Grand moment d’émotion lors de la conférence de presse, le réalisateur explique pourquoi cette vie marginale le happe et se transforme en film. Nous sommes à peine sortis pour profiter du soleil qui ,sous la toile de plastique, échauffe les langueurs monotones. Nous voici en compagnie de Nicolas Cage où un journaliste très averti de la carrière du neveu de Coppola, s’étonne de ne pas le voir  plus souvent dans des films d’auteur. Il faudrait leur expliquer que revoir ses devoirs n’est pas une mauvaise chose. Ma vieille maitresse disait, ça vous évitera les âneries, jeunes hommes !
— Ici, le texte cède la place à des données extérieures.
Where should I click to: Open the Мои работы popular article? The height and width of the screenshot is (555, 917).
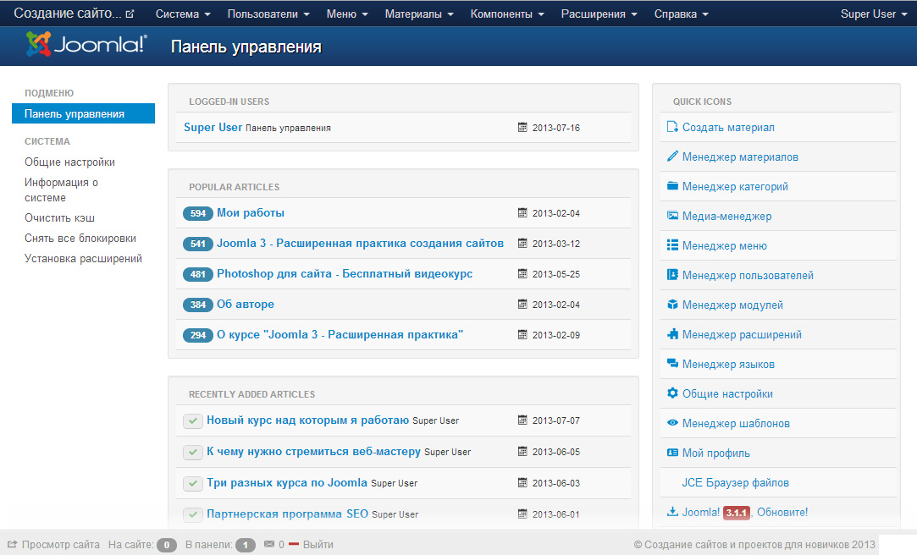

Il est temps de rejoindre de nouveau le temple de nos amours, la salle où de nouveau une vie marginale se lance dans la course pour le prix final. Hier, aujourd'hui, qu'importe le temps n'a pas de prise sur nos petites fragrances, nos pétales de vies. C'est comme un maelström d'éternel recommencement au cœur de la forêt profonde des origines. Le soir autour du premier feu de camp, c'est là qu'elle prennent leurs sources dans la douleur de ceux qui souffrent, leçon, conseil ou juste laisser une trace. Elles prennent la forme du conte, de légendes pour les plus belles, de chanson, de roman et aujourd'hui de film. Elles murmurent les choix  du bien et du mal, la route pour bâtir une existence, la sienne. Elle tissent  les premières guerres, les premiers conflits ronds qui ne cesseront que lorsque nous aurons compris le message à petite échelle dans nos vie, ce besoin carnassier d'envier l'autre de tuer. The retrieval, à la fin de la guerre de Sécession un jeune garçon apprendra à reconnaître le bien et le mal, à dessiner sa route. La journée s’achève avec un film qui ne dit rien The Wait, deux sœurs enterrent leur mère. C’est une thématique porteuse, la mort de l’être aimé, celle qui nous donna la vie. Elle vous laisse avec un vide si profond après son départ. Ici c’est le film qui vous laisse un vide profond. La salle se vide, et nous finissons par jeter l’éponge vaincus par chaos.